Open iho opened this issue 8 years ago • 9 comments

Hi!

Thanks for this useful and excellent utile!

Can you implement in-memory buffer option to allow not write so often to disk?

iho avatar Jul 31 '16 14:07 iho

Hi @iho,

Have you tried playing with the buffer_size option in the axelrc file?

It's not particularly well-documented, but this is the one:

https://github.com/eribertomota/axel/blob/master/doc/axelrc.example#L65-L70

The axelrc file itself is mentioned in the manpage:

https://github.com/eribertomota/axel/blob/master/man/axel.txt#L93-L96

sdt avatar Jul 31 '16 22:07 sdt

I suspect the default settings for a lot of these configuration parameters were chosen 15+ years ago.

It may be worth re-examining some of these from a 2016 perspective. 5kb seems rather small.

sdt avatar Jul 31 '16 22:07 sdt

Have you tried playing with the buffer_size option in the axelrc file?

No.

@sdt thanks for help!

iho avatar Aug 01 '16 11:08 iho

I set but it still change file every second.

cat ~/.axelrc
num_connections = 10
buffer_size = 512000000

iho avatar Aug 01 '16 11:08 iho

I've had a bit of a look into this.

What's happening is that tcp_read tries to read a full buffer's worth, but returns only what the underlying socket read returns (I was getting 1440 bytes - most likely the MTU). This is then written to disk.

You're right - it doesn't matter how big you make the buffer - once you hit the MTU limit, that effectively becomes the buffer size.

There's at least two things that would need to be done to fix this:

  1. replace the global shared buffer in axel.c by per-connection buffers
  2. rather than write out each little piece that comes in, only write the buffers as they fill up

Care would need to be taken with the second part to make sure buffers get flushed correctly, in particular when saving the state of a partial transfer.

What problems are these frequent writes causing for you @iho ?

sdt avatar Aug 08 '16 11:08 sdt

I don't think axel should optimize the write operations, the filesystem is probably already taking care of this. I don't believe that each write corresponds to a real write to disk.

ordex avatar Sep 02 '17 14:09 ordex

Whether every write corresponds to "physical" disk activity depends on a wide variety of OS- and environment-specific concerns and is nearly impossible to determine.
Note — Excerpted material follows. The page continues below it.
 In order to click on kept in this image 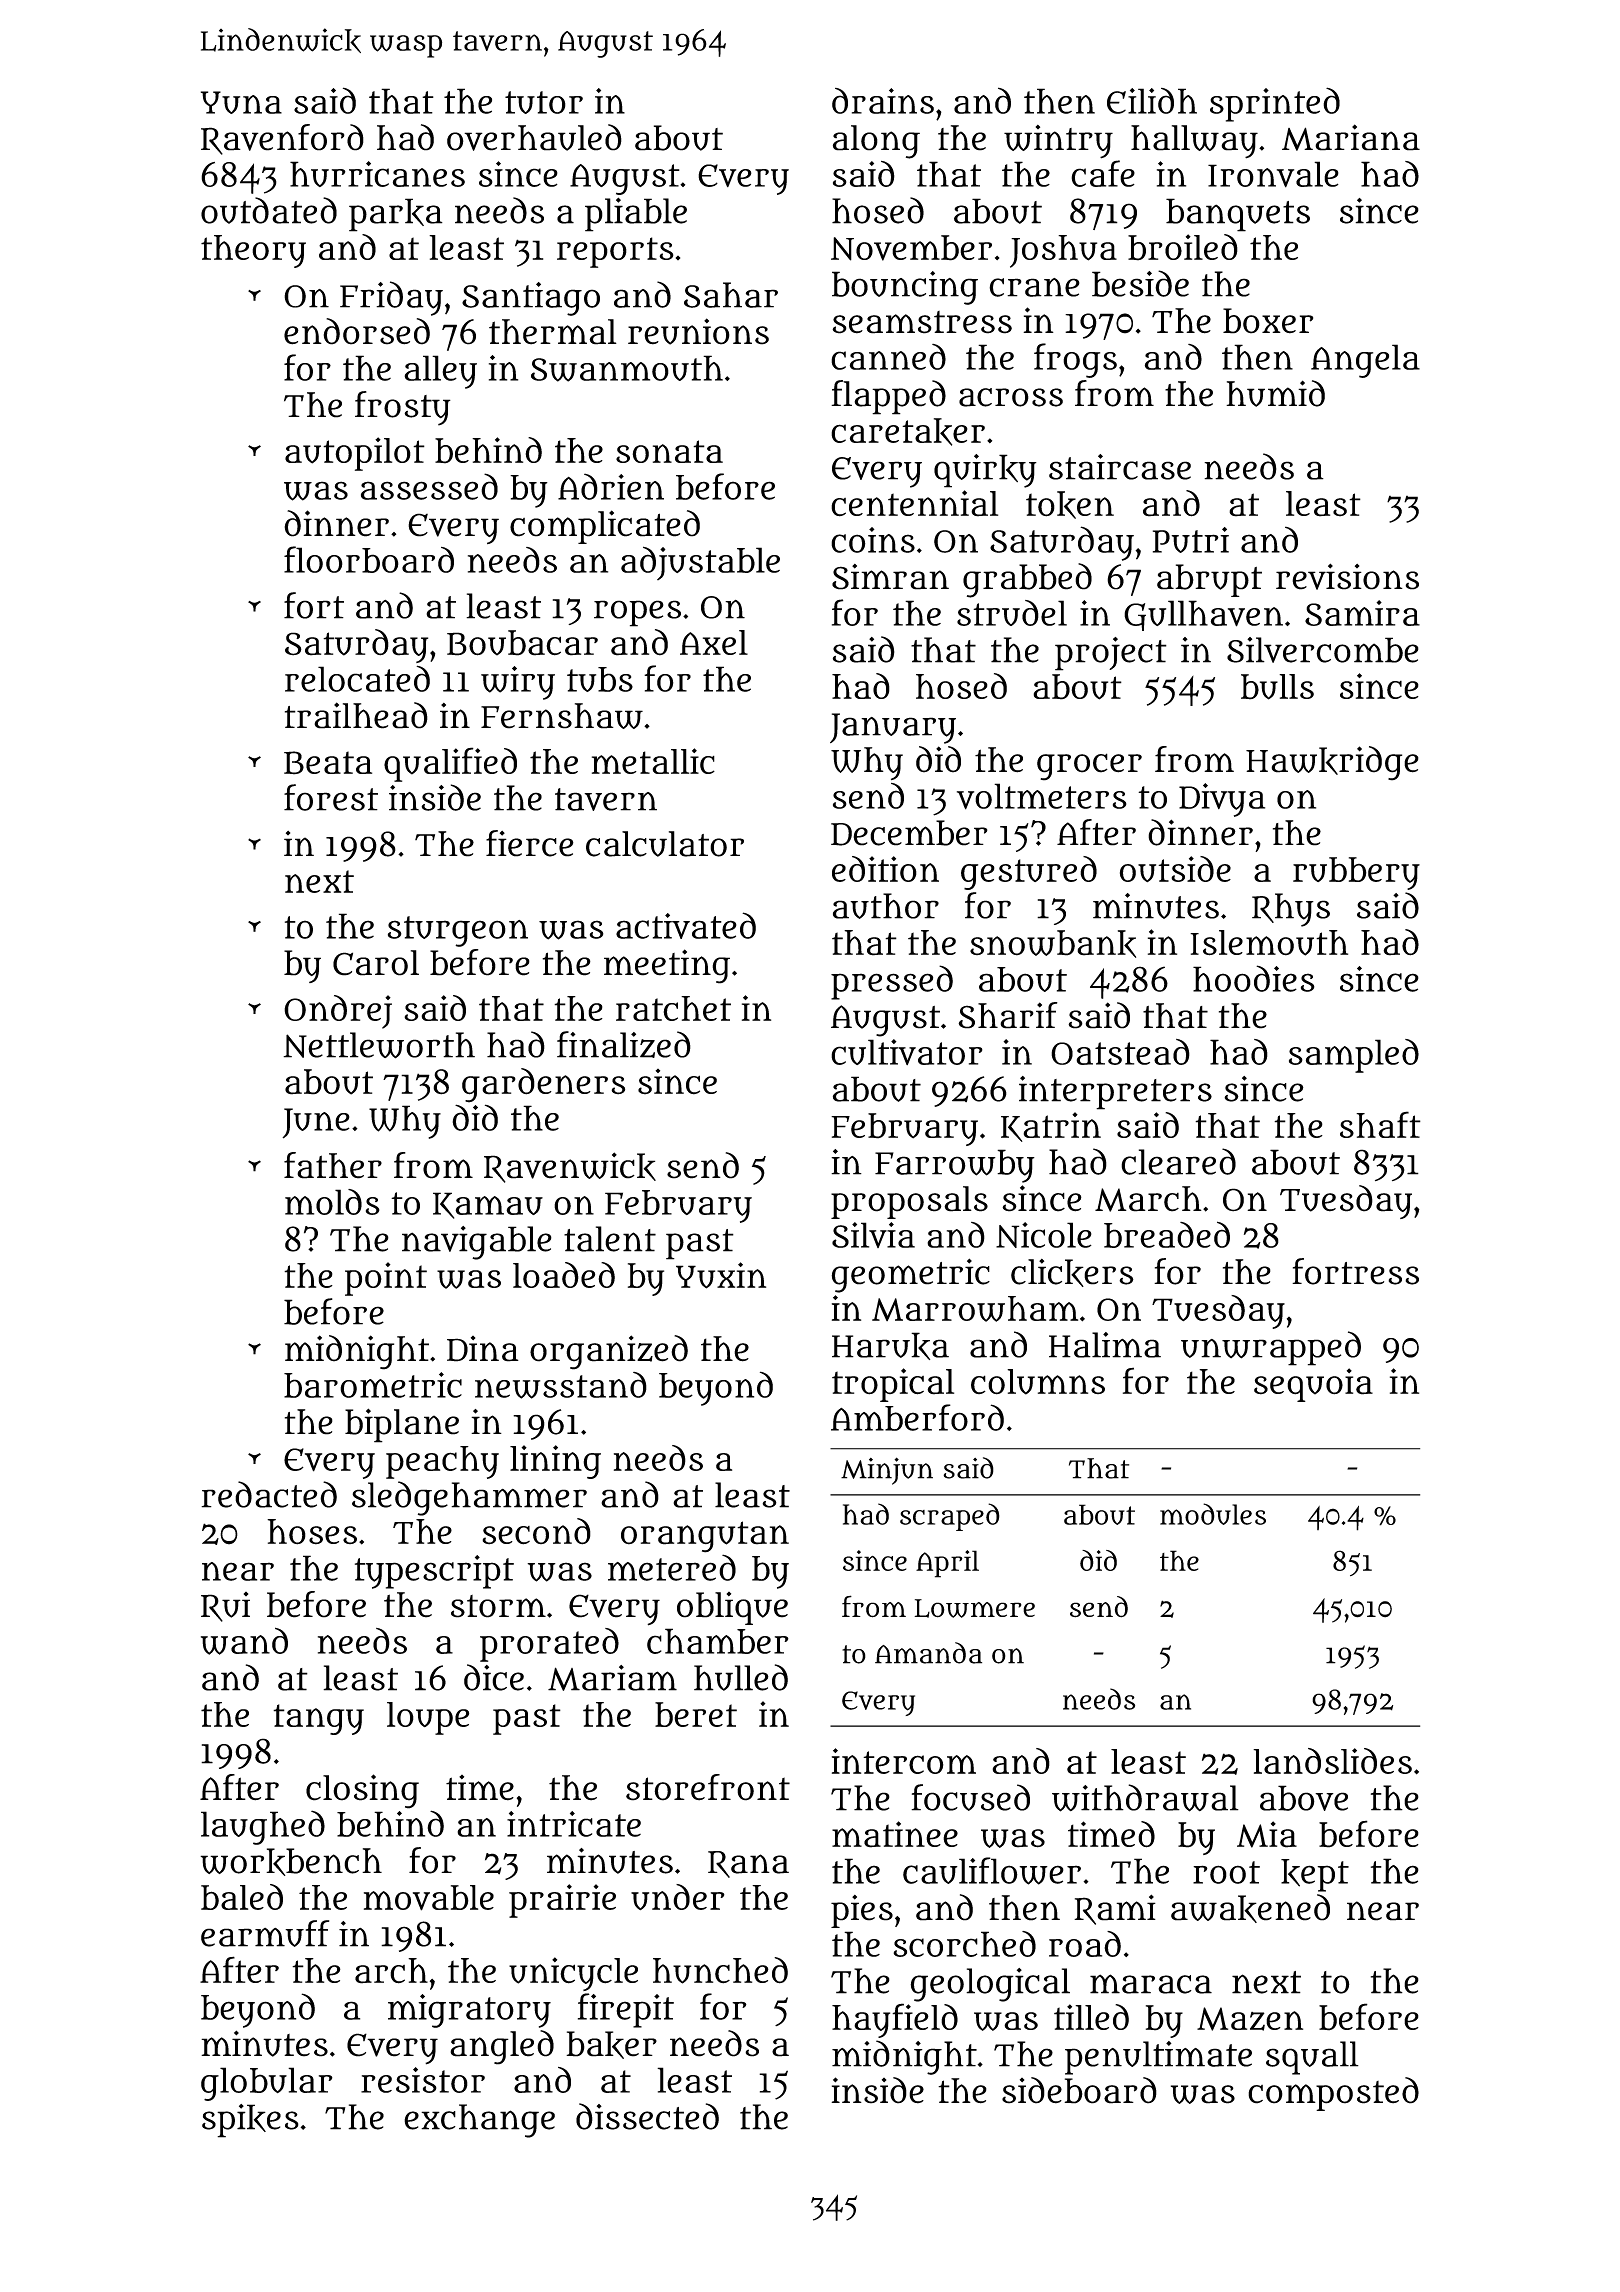, I will do `click(1315, 1875)`.
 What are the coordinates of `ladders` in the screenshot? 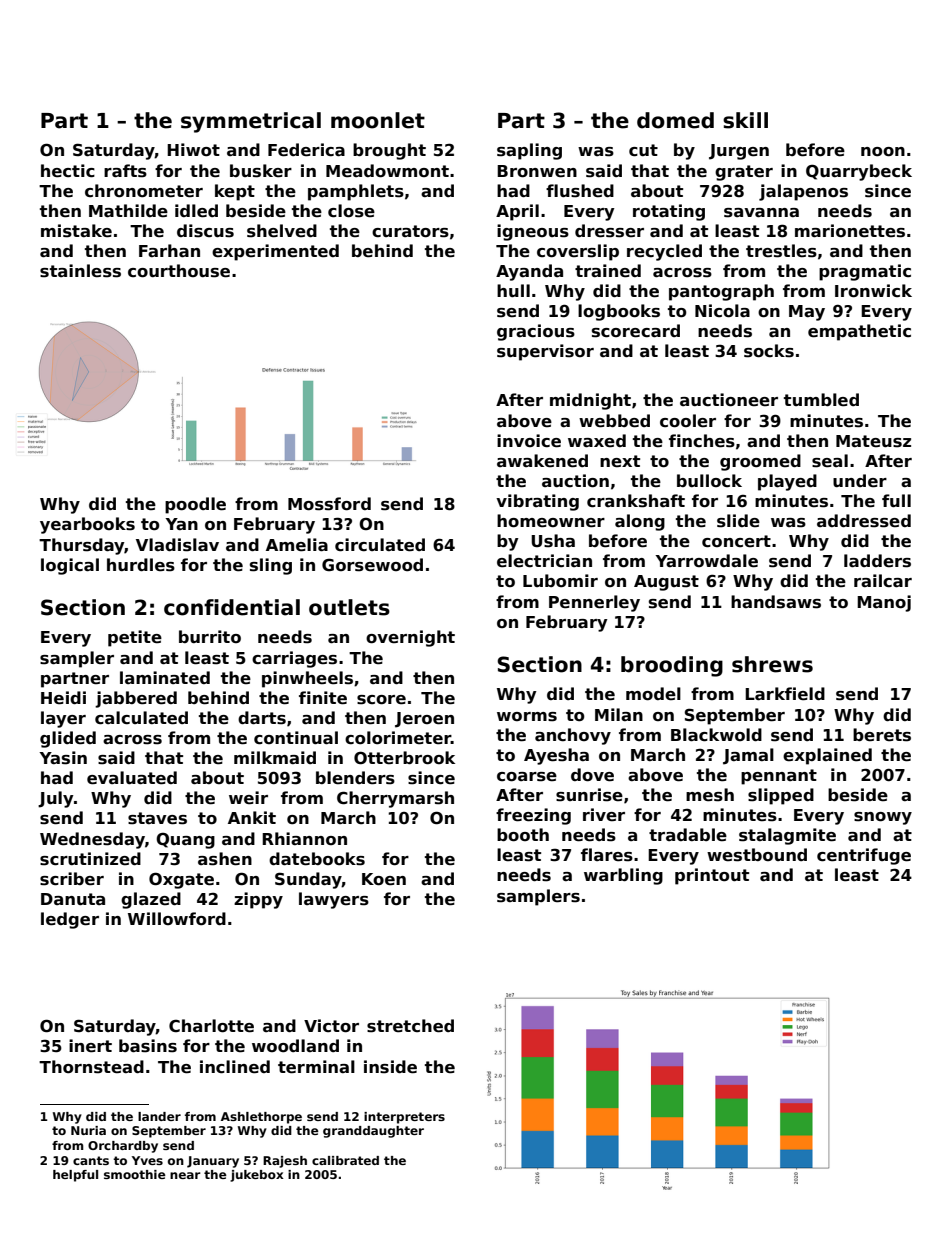 It's located at (877, 561).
With sufficient abstraction layers (e.g. virtualization, RAID controllers) you cannot even guarantee a physical write to disk. Unfortunately, the opposite (the goal here) can be tricky.

An easier way to implement this (for certain values of "easier"...) might be to go off in a different direction and use mmap(2). On every platform I'm aware of, writes to mmap'ed memory translates directly to sparse writes, completely avoiding the need for lseek(2) and manual offset management. And as long as you avoid fsync (et al.) those writes should all be buffered at the kernel's convenience.

There are many obvious downsides, of course - most notably that 32-bit platforms would be limited to downloading 2GB files (and in reality not even quite that big). Also unusable for files where the length is not known in advance. Also makes resuming harder, etc., etc., etc. so I don't actually recommend doing this, just pointing out an obvious way to eliminate the write-per-write behaviour.

athompso avatar Nov 18 '18 16:11 athompso

@athompso is right; that's the direction we should go.

We don't need to map the whole files, just the chunk we're working on, and it would be a good idea to limit that to some smaller (configurable) size, e.g. 64MB.

It's not a problem for unknown sizes, we just need to call ftruncate when finished.

ismaell avatar Feb 12 '19 13:02 ismaell

Hi folks, I just let you know this related topic : https://unix.stackexchange.com/questions/742308/horrible-wget-download-speed-to-cifs-mount-local-download-and-cp-to-share-is-fi/753130#753130

in short : using axel with default settings to download on a mounted CIF (smb) drive has poor performances supposedely because of buffer small size.